Exercise description:
Put the lines from the one holding "The height and width of the screenshot is (819, 1456). Describe" through the end of the items, inclusive, into a Markdown table with the columns Row and Item line, skipping blank lines. Leave the pictures out of the table.

......

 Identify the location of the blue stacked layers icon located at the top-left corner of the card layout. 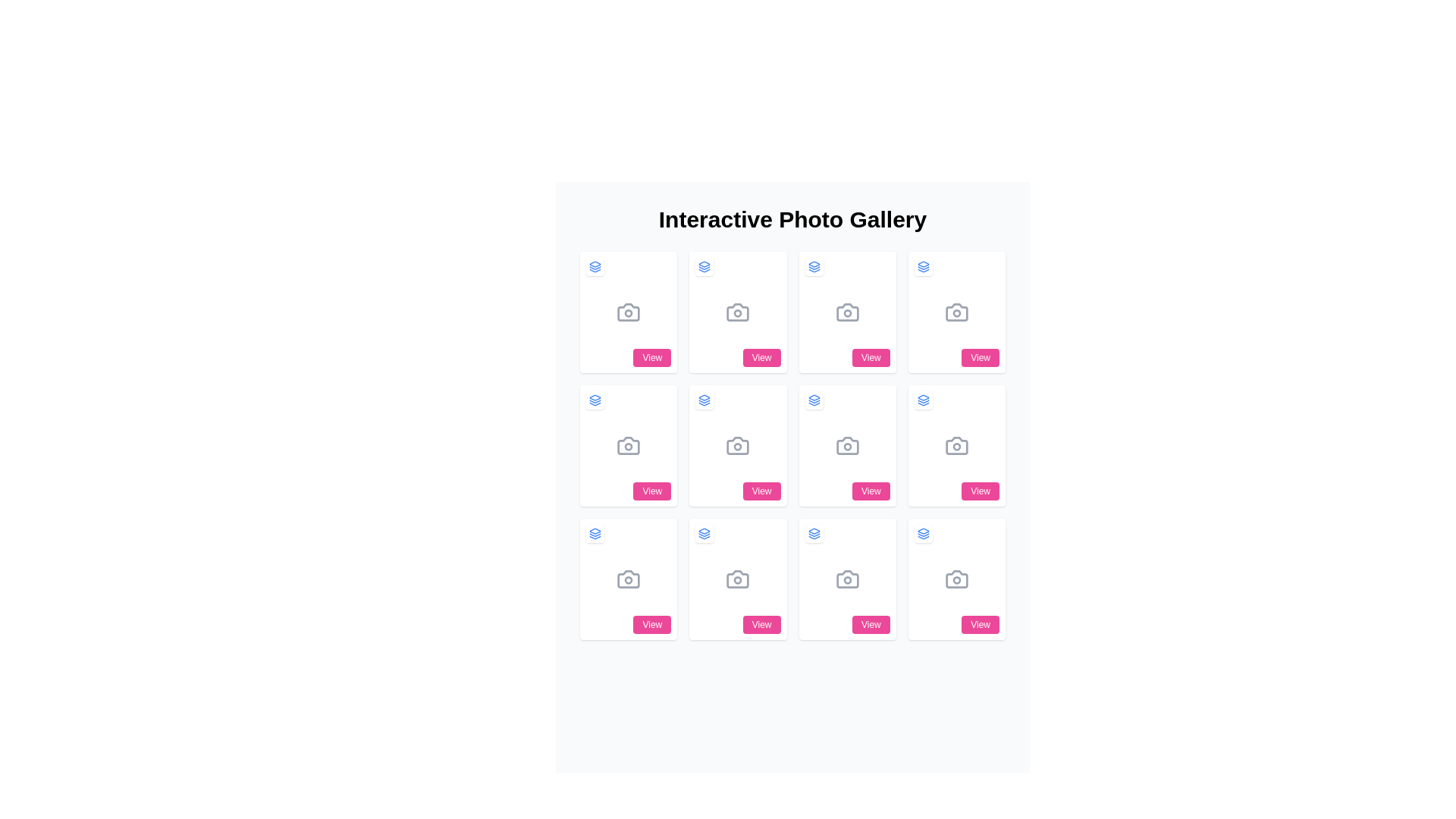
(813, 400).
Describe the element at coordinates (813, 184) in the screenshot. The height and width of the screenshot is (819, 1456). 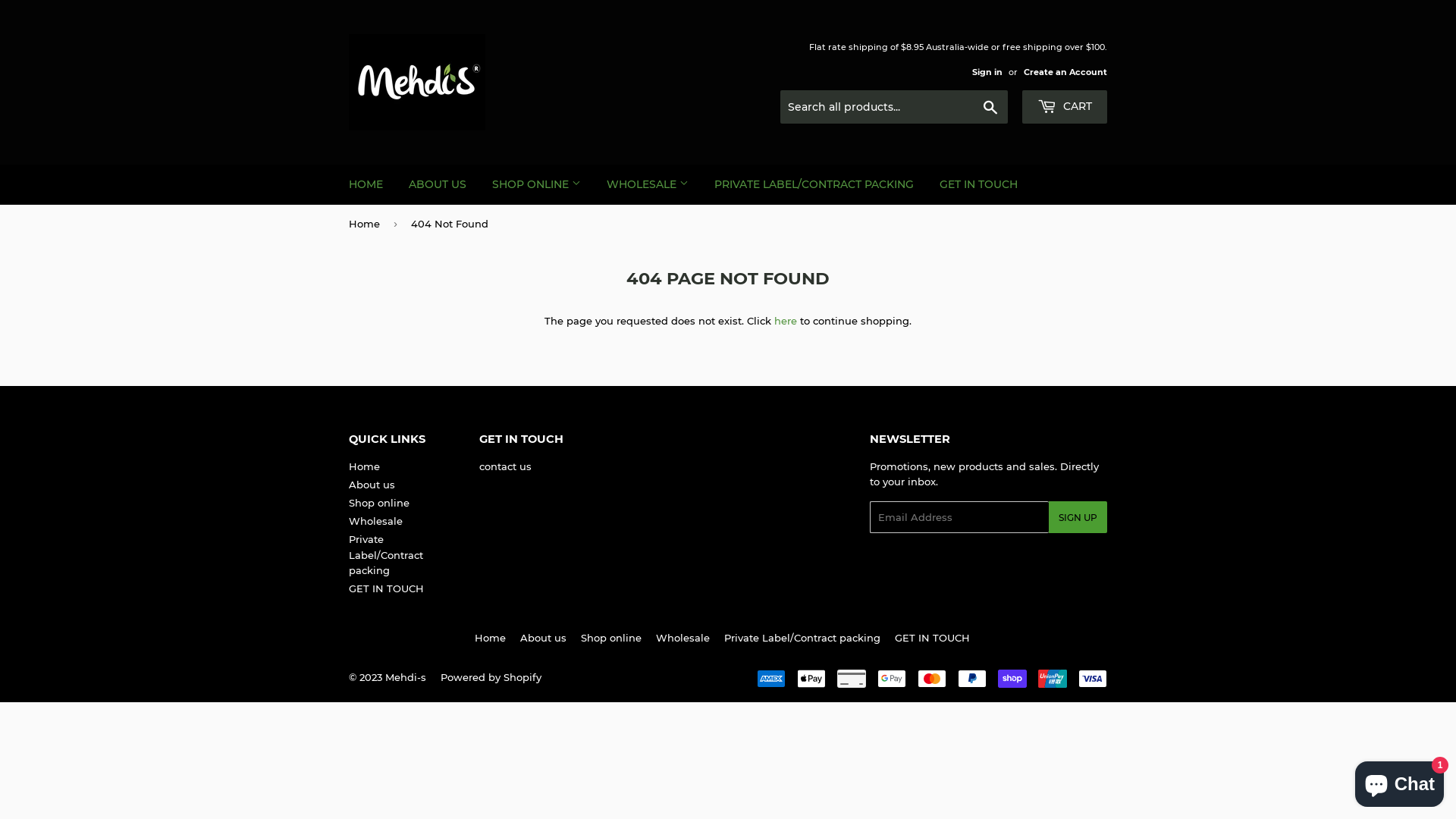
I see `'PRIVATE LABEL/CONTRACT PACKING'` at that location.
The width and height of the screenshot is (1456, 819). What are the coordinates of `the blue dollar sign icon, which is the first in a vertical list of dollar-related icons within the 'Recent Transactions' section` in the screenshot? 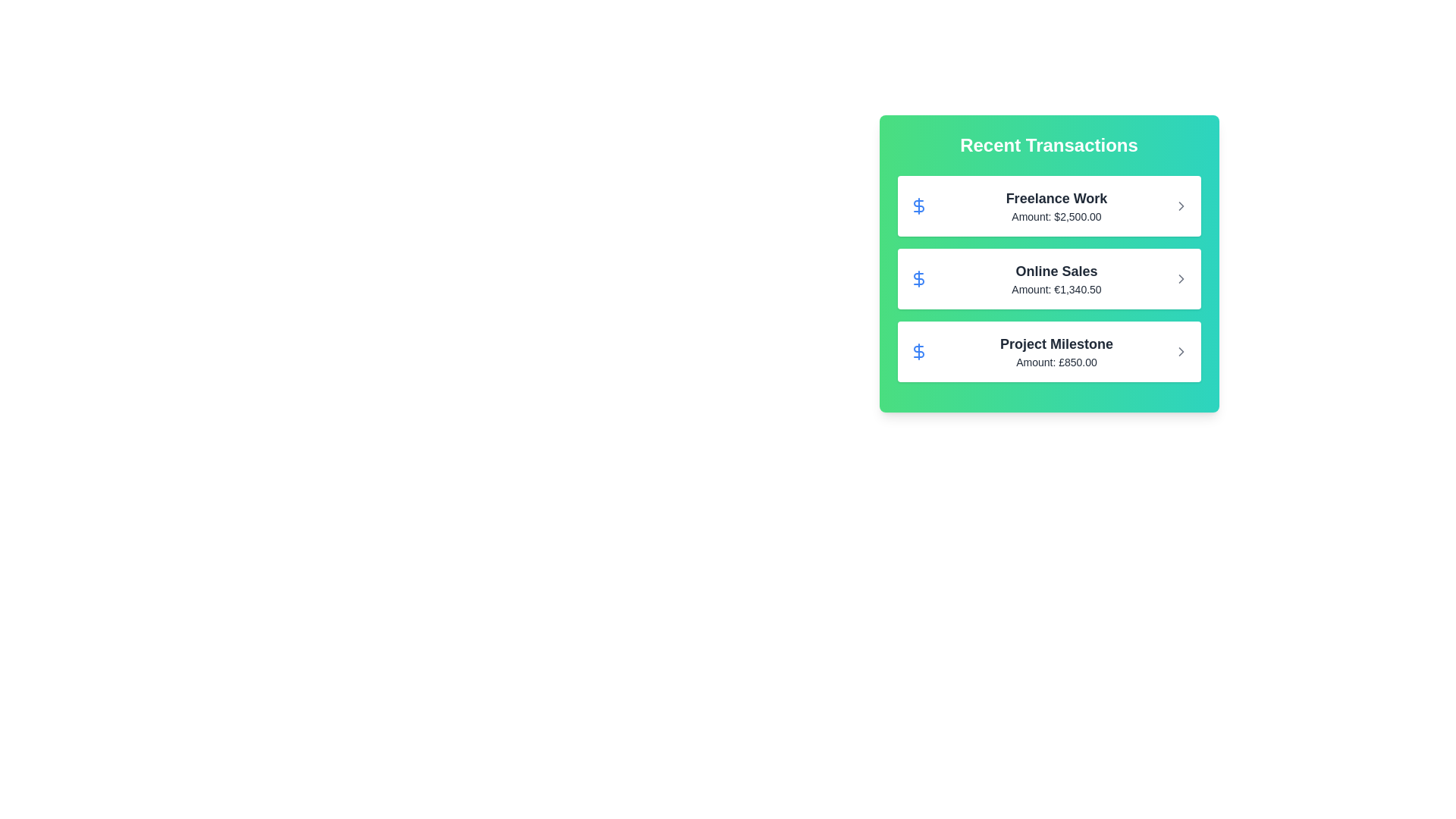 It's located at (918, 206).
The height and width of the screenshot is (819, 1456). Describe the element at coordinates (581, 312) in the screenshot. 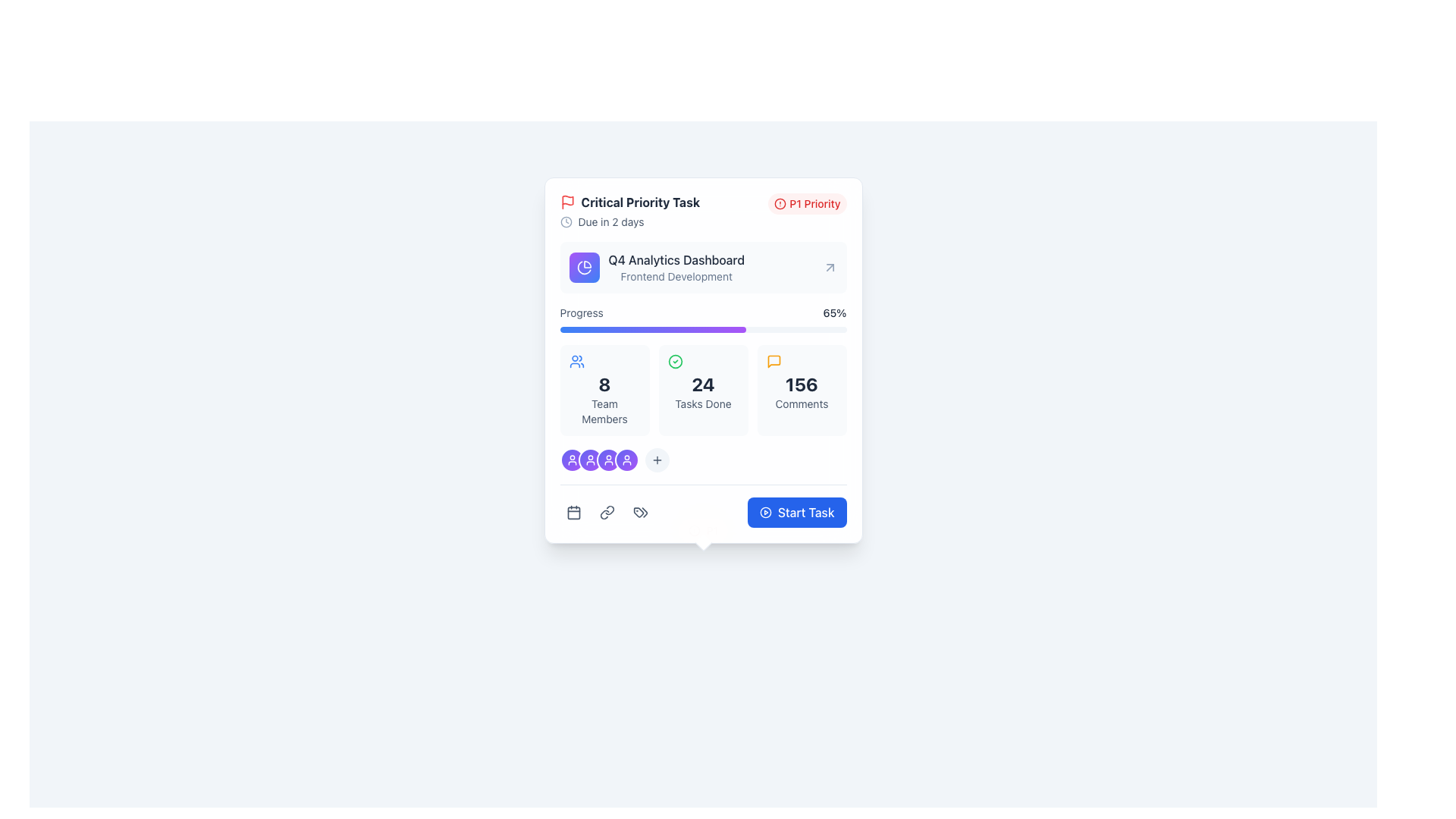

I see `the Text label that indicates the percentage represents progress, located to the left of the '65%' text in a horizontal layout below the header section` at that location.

......

Full answer:
| Row | Item line |
|---|---|
| 1 | The height and width of the screenshot is (819, 1456). Describe the element at coordinates (581, 312) in the screenshot.  |
| 2 | I see `the Text label that indicates the percentage represents progress, located to the left of the '65%' text in a horizontal layout below the header section` at that location. |